> **PROMPT**: Reproduce the entries below verbatim, from the line containing "Where should I" through the last entry, both ends included. Leave the pictures out of the output.

> **PROVIDED RECORDS**:
((

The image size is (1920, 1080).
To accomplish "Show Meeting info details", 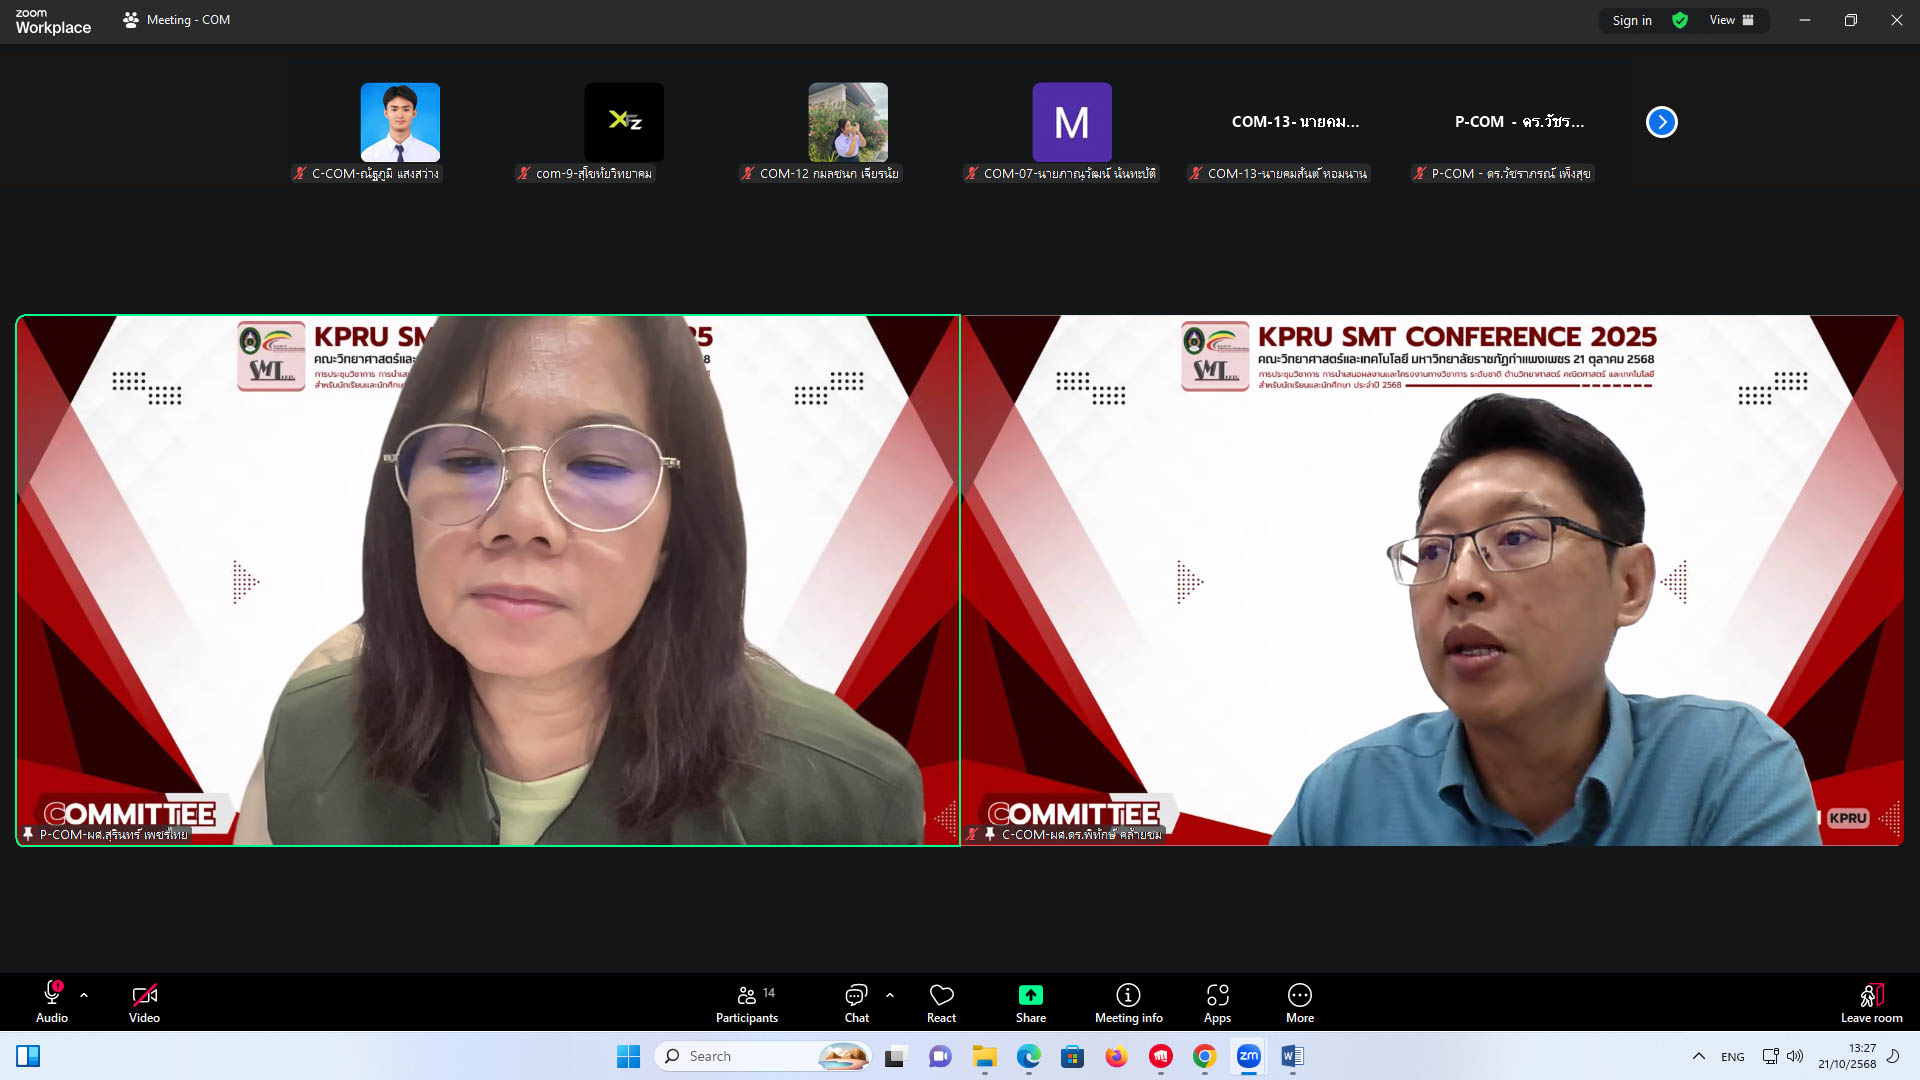I will [1128, 1003].
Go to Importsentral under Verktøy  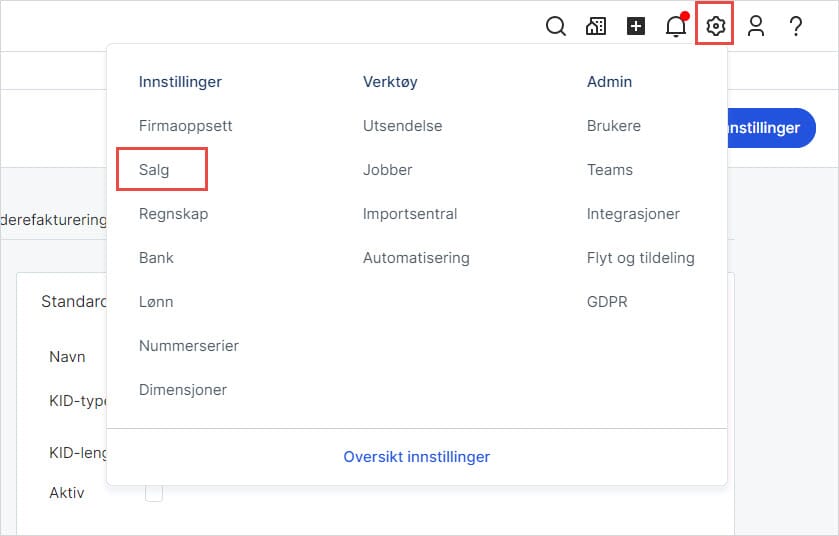point(410,214)
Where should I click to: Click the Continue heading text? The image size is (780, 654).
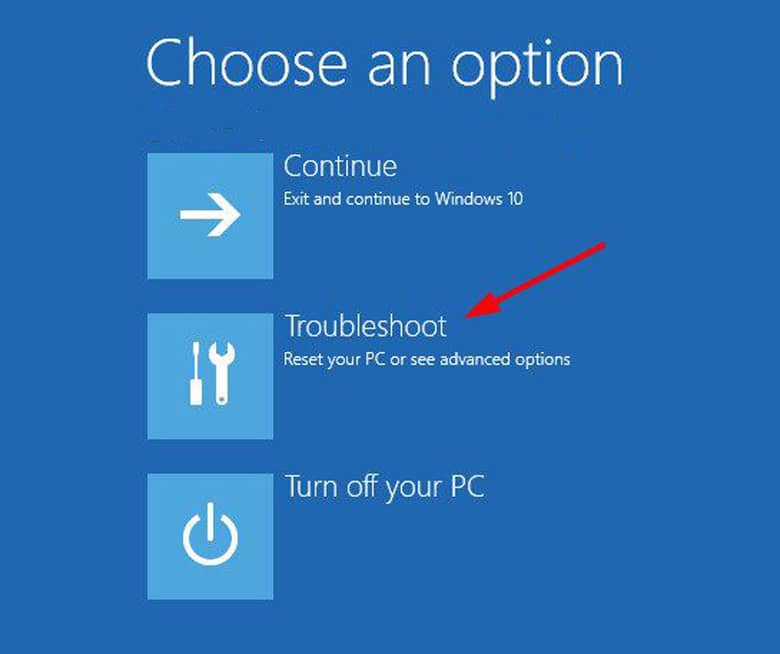click(x=340, y=166)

))

> **REPLY TO THE TASK**:
Where should I click to: Click the Continue heading text? The image size is (780, 654).
click(x=340, y=166)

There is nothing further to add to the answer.